The real-world governor of California at the time the episode first aired was Arnold Schwarzenegger, who was the first actor to portray Terminators (specifically, T-800 models), both as an assassin like Stark in the first film and as Cameron's predecessors protecting John Connor in the second and third films. Although it may be a coincidence, Wyman shares his surname with Jane Wyman the ex-wife of California's other actor-governor, Ronald Reagan.

==Y==
===Allison Young===

Allison Young (introduced in "Allison from Palmdale"), portrayed by Summer Glau, is the daughter of an architect who taught her to draw and Claire Young, a music teacher who listens to the music of Frédéric Chopin for hours on end.
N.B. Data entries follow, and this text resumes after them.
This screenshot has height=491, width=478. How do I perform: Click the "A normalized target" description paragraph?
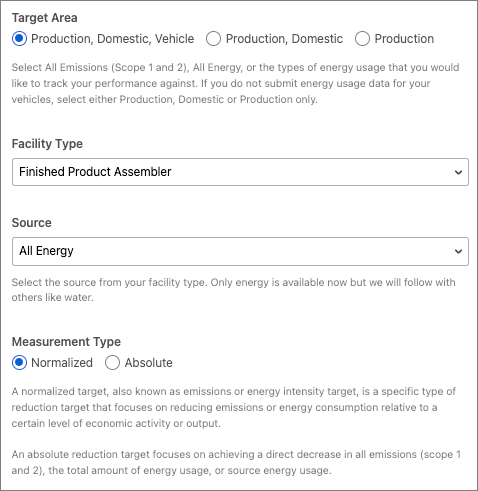[234, 407]
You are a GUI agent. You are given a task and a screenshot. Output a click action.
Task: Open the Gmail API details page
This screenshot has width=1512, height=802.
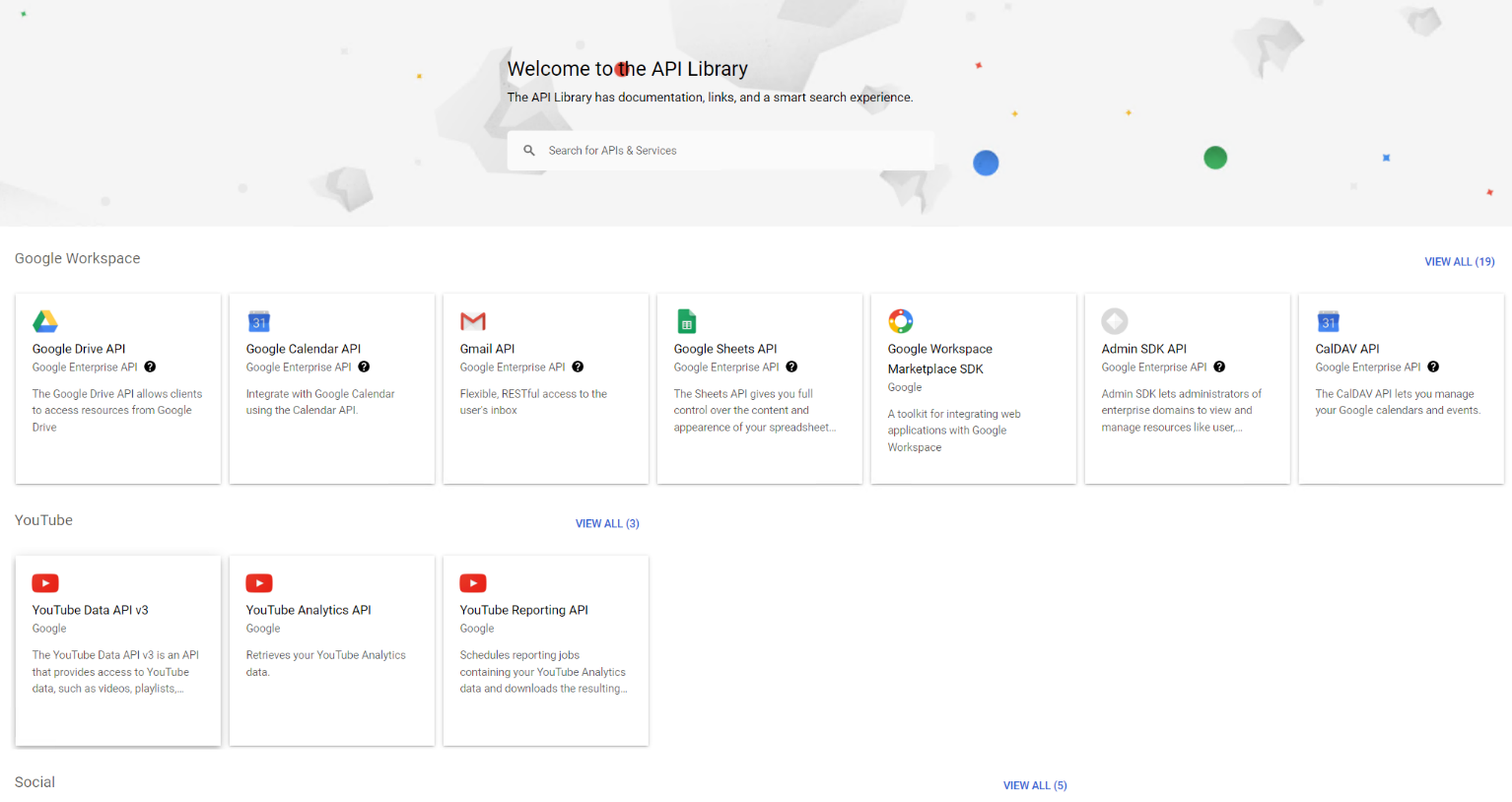(487, 348)
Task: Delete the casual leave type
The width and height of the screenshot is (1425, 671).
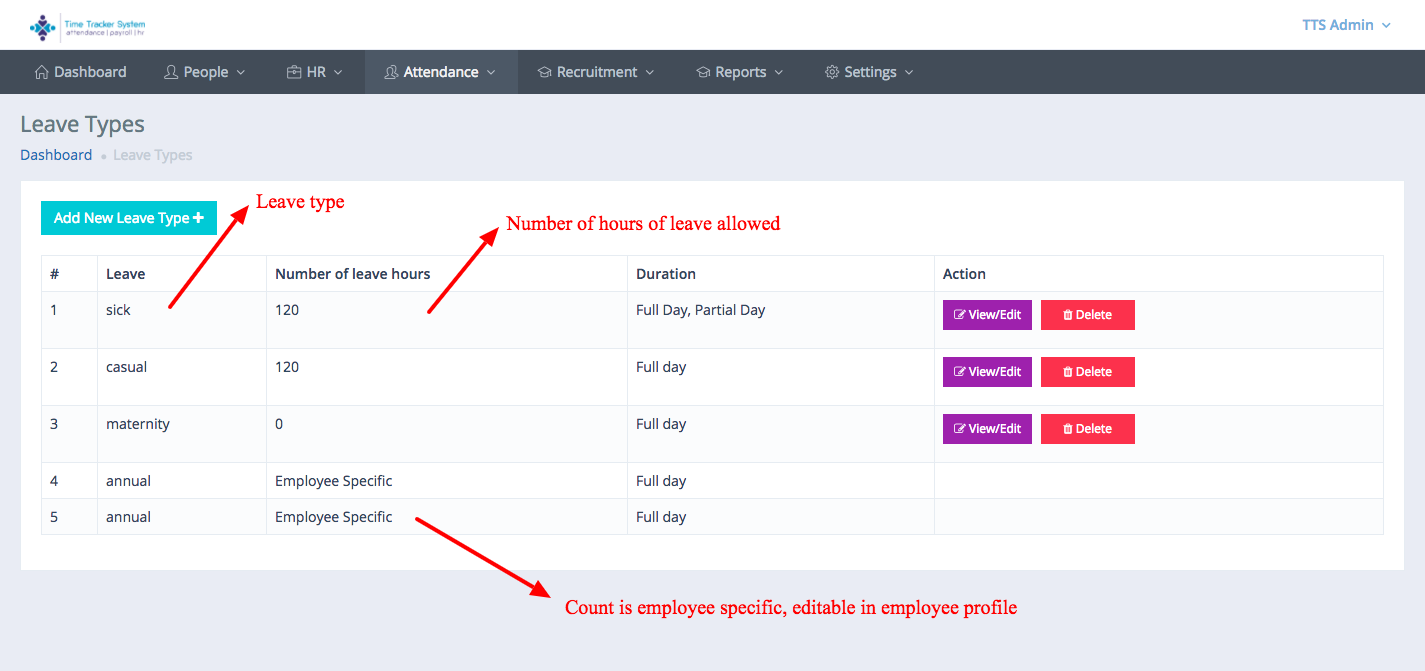Action: [x=1087, y=372]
Her birthday is July 22. Claire Young is shown pregnant with her in 2007, making Allison nineteen or twenty years of age when seen in the future events c. 2027. Allison is raised in Palmdale, California, and loses both of her parents on or after Judgment Day in 2011. Claire decides upon Allison's name following a telephone conversation with the Terminator known as Cameron whose malfunction causes the latter to believe it is Allison and identify herself as such.

Allison joins John Connor's Human Resistance against the machines in the apocalyptic future. She also becomes one of John's closest friends. While on a mission, she is captured and interrogated aboard a Skynet prison ship about the details of her life, the location of John Connor, and the nature of her bracelet pass. While interrogating her, Skynet copies her appearance for the Terminator that became known as Cameron. Allison escapes captivity and jumps overboard, only to be caught in the prison's netting and hoisted back aboard. Once the interrogation is complete, Cameron kills Allison and leaves to infiltrate the Human Resistance in her stead for the purpose of killing John and "placing his head upon a pike for all to see". However, Cameron ultimately failed in her mission and is captured and reprogrammed by John; she then takes over Allison's place within the Human Resistance.

John Connor later meets Allison in an alternate timeline in the episode "Born to Run", where he never leads the Human Resistance due to his displacement from his present resulted by time travel.